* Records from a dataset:

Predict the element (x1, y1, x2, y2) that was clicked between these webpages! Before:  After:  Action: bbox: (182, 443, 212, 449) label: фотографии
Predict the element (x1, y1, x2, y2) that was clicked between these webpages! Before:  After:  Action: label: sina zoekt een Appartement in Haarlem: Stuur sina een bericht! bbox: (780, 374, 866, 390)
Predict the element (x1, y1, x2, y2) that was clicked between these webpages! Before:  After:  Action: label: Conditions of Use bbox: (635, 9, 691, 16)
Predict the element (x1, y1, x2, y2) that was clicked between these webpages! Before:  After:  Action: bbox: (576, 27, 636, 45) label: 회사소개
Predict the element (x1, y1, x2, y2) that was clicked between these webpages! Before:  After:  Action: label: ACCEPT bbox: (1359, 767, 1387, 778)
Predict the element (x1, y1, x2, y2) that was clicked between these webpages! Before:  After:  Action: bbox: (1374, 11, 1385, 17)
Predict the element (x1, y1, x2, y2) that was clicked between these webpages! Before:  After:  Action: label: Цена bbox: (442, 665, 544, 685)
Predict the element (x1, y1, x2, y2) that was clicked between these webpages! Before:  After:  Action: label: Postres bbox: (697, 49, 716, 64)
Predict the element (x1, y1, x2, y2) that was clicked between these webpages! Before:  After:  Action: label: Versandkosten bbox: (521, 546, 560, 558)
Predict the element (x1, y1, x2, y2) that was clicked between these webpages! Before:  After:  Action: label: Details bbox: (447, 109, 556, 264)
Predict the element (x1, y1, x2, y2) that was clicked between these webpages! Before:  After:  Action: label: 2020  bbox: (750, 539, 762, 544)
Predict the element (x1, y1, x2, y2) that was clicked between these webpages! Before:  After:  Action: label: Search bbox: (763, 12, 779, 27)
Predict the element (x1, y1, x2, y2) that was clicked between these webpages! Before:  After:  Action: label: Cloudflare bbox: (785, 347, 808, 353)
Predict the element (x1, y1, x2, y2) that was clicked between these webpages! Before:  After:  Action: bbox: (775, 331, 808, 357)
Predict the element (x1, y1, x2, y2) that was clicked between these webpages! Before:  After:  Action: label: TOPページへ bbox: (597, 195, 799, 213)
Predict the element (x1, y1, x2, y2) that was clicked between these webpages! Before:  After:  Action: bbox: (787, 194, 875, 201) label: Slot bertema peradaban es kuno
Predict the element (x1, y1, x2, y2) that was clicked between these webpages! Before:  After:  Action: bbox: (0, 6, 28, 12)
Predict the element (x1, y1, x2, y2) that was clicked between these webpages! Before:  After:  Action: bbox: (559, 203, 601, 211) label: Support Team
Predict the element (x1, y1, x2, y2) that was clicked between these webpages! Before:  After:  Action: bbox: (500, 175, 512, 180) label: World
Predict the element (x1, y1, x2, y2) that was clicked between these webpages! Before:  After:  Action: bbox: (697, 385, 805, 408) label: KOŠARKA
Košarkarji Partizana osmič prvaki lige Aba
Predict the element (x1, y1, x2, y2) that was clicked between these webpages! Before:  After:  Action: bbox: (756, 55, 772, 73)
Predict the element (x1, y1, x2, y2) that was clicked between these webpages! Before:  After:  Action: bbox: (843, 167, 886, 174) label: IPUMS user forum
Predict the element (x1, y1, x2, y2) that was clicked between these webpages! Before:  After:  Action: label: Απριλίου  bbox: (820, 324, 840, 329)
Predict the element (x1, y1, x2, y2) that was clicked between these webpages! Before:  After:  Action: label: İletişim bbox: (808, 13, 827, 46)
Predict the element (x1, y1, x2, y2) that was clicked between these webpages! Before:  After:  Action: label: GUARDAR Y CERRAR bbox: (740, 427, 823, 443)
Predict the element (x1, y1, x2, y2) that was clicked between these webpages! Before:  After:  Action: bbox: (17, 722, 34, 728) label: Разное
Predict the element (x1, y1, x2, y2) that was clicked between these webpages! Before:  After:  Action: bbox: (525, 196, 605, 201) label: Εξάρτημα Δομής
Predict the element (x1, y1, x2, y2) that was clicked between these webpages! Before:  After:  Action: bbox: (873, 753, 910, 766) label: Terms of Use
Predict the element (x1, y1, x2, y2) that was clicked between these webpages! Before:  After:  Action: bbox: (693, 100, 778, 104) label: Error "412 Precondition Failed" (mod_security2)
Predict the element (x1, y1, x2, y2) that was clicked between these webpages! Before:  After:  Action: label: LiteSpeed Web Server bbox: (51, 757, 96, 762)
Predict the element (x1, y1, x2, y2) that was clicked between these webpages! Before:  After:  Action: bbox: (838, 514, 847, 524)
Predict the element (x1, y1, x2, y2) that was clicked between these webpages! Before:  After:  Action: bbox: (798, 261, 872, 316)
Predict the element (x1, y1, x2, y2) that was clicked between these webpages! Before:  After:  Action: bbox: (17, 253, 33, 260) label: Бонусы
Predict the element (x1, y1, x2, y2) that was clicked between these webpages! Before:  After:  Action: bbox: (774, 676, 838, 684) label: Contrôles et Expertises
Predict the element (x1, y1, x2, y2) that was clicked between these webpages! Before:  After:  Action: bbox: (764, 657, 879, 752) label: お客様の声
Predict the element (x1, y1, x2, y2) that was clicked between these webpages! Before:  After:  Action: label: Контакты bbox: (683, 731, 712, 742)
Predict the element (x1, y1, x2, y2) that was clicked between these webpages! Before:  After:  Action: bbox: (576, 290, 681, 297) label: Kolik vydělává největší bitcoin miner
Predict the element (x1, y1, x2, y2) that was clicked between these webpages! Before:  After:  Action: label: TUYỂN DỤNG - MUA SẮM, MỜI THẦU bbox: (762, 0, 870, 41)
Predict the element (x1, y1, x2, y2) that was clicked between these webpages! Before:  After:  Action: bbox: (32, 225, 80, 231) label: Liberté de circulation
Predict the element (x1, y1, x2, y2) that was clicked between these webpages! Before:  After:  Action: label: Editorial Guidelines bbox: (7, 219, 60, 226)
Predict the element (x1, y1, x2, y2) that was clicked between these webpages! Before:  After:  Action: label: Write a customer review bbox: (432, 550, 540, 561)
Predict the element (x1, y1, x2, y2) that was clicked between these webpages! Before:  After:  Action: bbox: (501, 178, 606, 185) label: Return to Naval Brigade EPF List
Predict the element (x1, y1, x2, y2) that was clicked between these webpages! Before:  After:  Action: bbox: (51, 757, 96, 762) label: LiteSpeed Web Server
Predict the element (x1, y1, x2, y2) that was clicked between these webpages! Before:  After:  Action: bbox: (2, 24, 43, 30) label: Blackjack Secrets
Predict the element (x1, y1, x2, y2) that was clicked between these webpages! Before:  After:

* Directive: Reproduce, word for word, every line from the one containing "9, 691, 16)" down to the one containing "45) label: 회사소개", with both of those lines included.

* Expected answer:
Predict the element (x1, y1, x2, y2) that was clicked between these webpages! Before:  After:  Action: label: Conditions of Use bbox: (635, 9, 691, 16)
Predict the element (x1, y1, x2, y2) that was clicked between these webpages! Before:  After:  Action: bbox: (576, 27, 636, 45) label: 회사소개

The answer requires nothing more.